───── MATERIAL TO PROCESS ─────

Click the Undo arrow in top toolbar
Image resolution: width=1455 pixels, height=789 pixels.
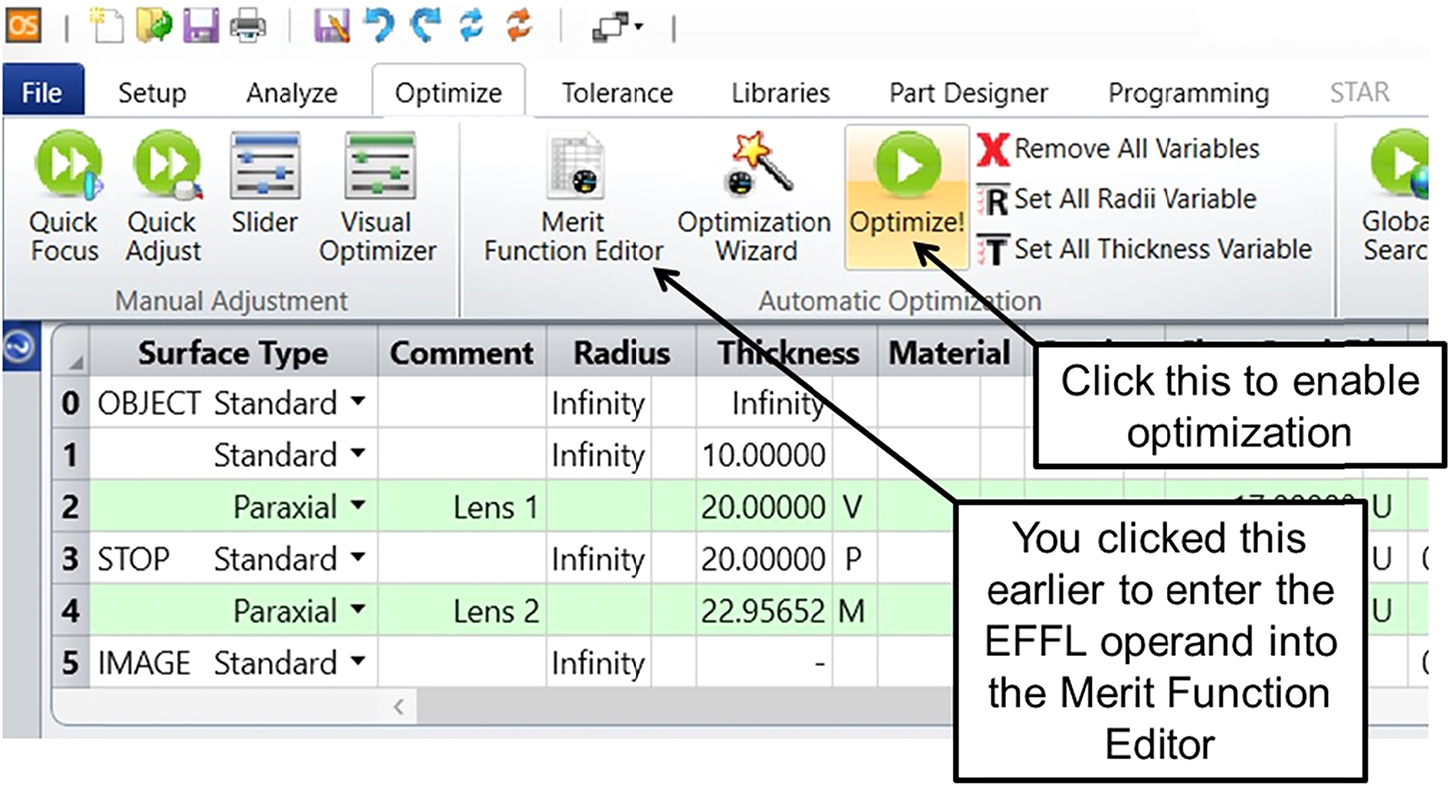[x=379, y=26]
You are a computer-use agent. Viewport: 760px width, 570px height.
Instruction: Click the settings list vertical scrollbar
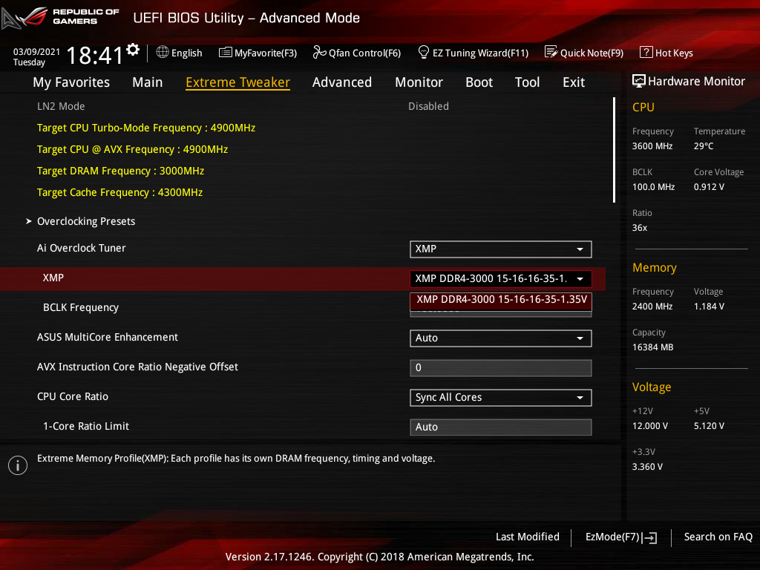point(614,150)
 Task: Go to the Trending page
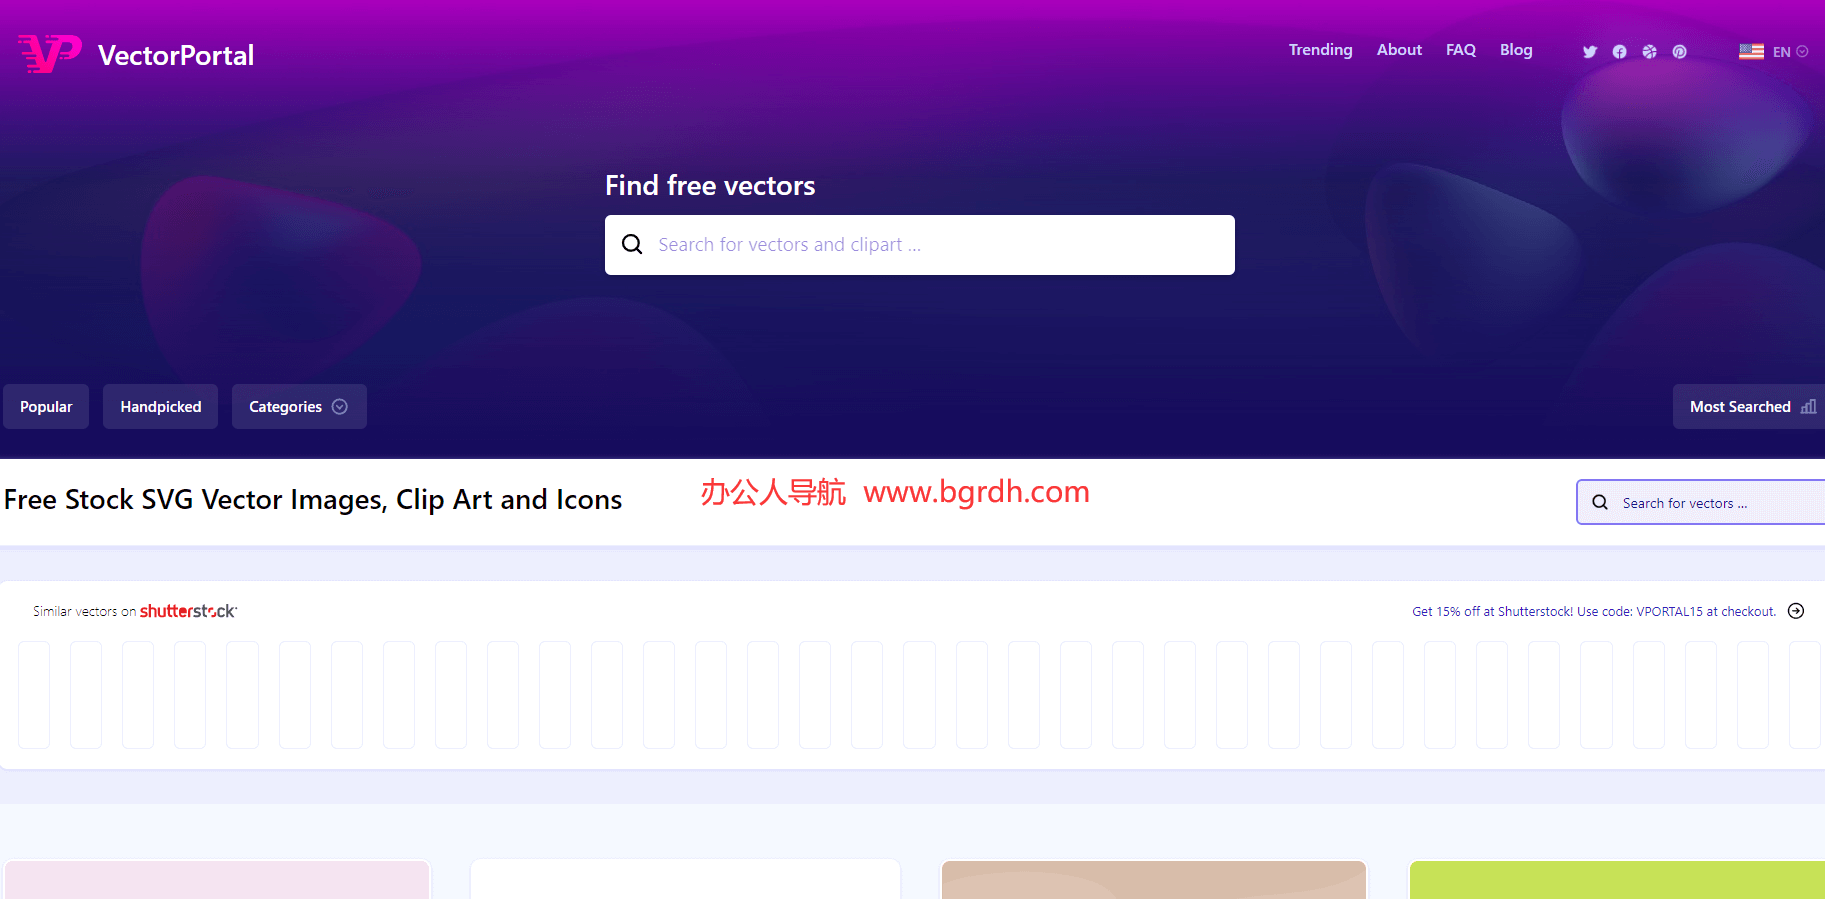(x=1320, y=50)
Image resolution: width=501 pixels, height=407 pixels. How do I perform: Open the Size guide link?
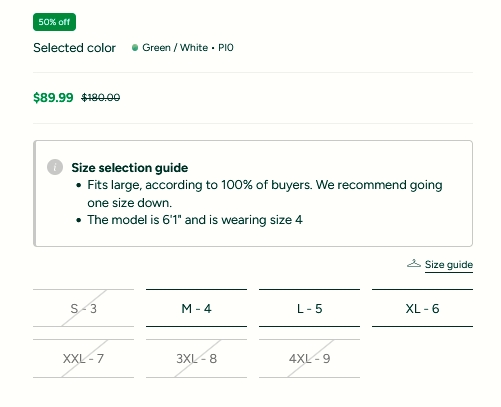[449, 265]
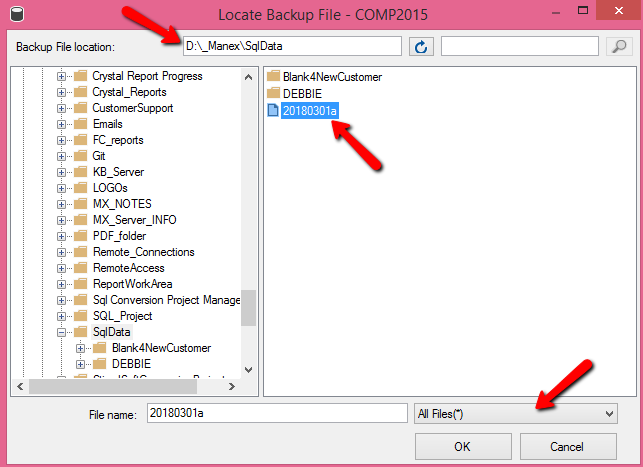This screenshot has height=467, width=643.
Task: Expand the DEBBIE subfolder node
Action: (x=80, y=364)

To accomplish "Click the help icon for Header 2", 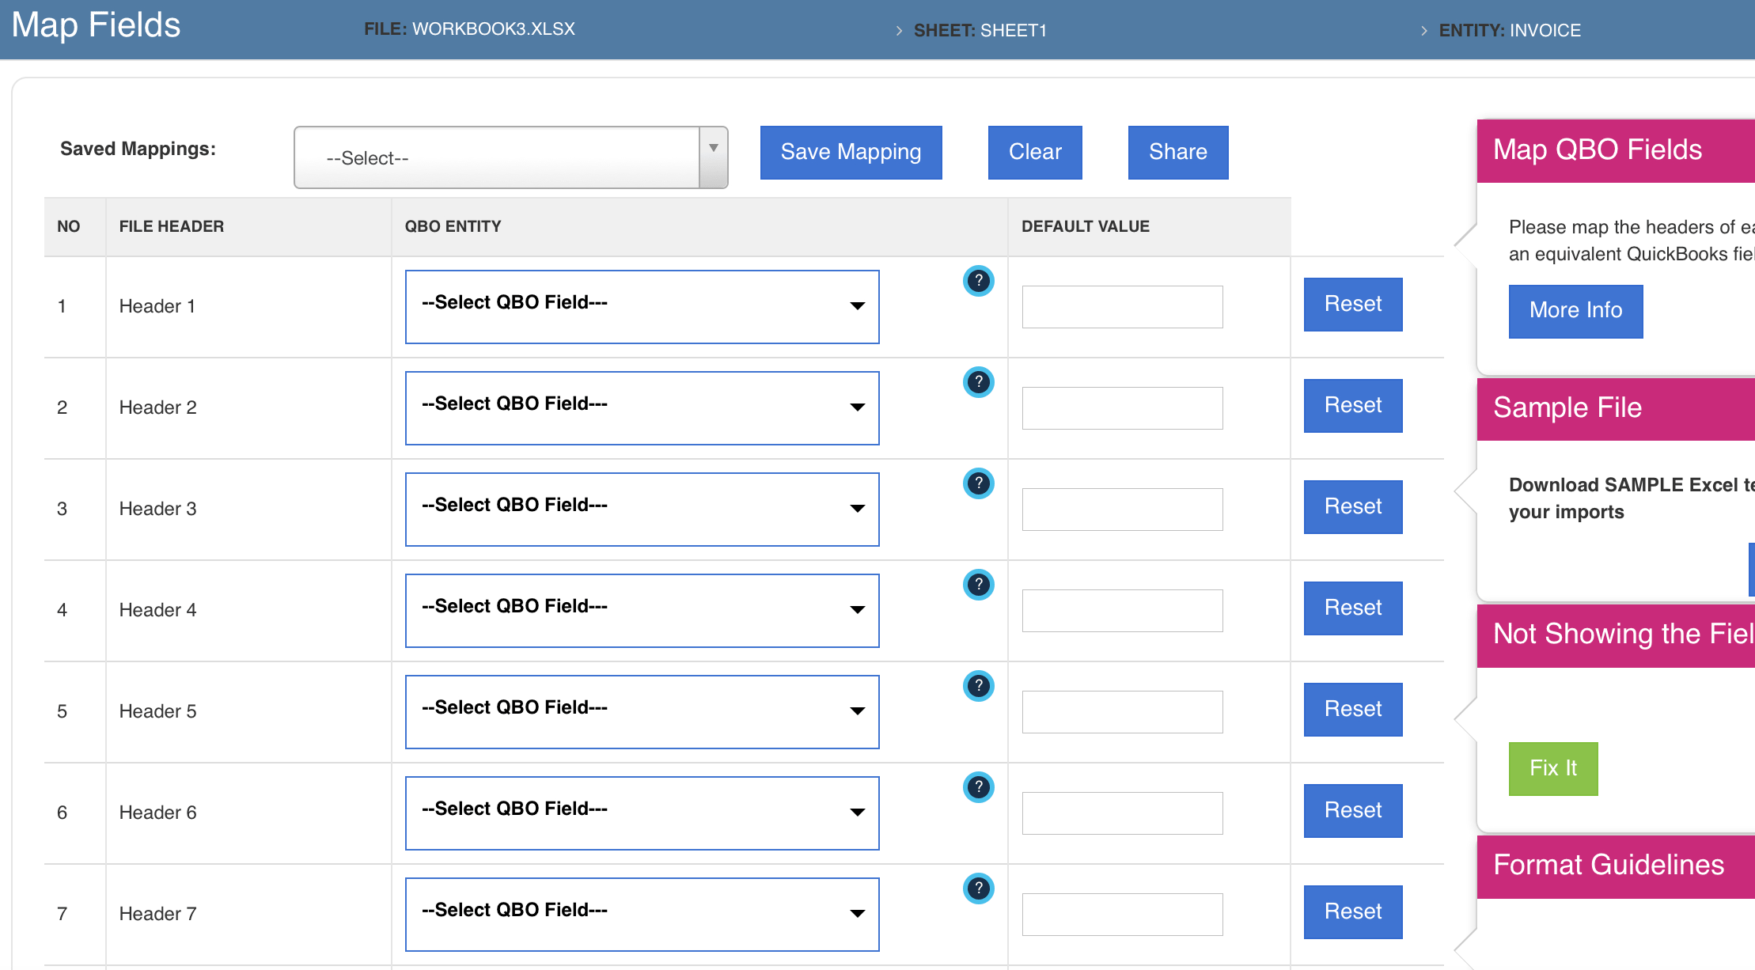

─────

Reproduce the whole listing exactly, but not the images in it.

Click the Undo arrow in top toolbar
Image resolution: width=1455 pixels, height=789 pixels.
[x=379, y=26]
You are a computer-use agent. Viewport: 760px width, 570px height.
Instruction: Click the settings list vertical scrollbar
point(614,150)
 Task: Go to the Trending page
(x=1320, y=50)
Image resolution: width=501 pixels, height=407 pixels. How do I perform: Open the Size guide link?
[449, 265]
This screenshot has height=467, width=643.
Task: Expand the DEBBIE subfolder node
Action: (x=80, y=364)

To accomplish "Click the help icon for Header 2", 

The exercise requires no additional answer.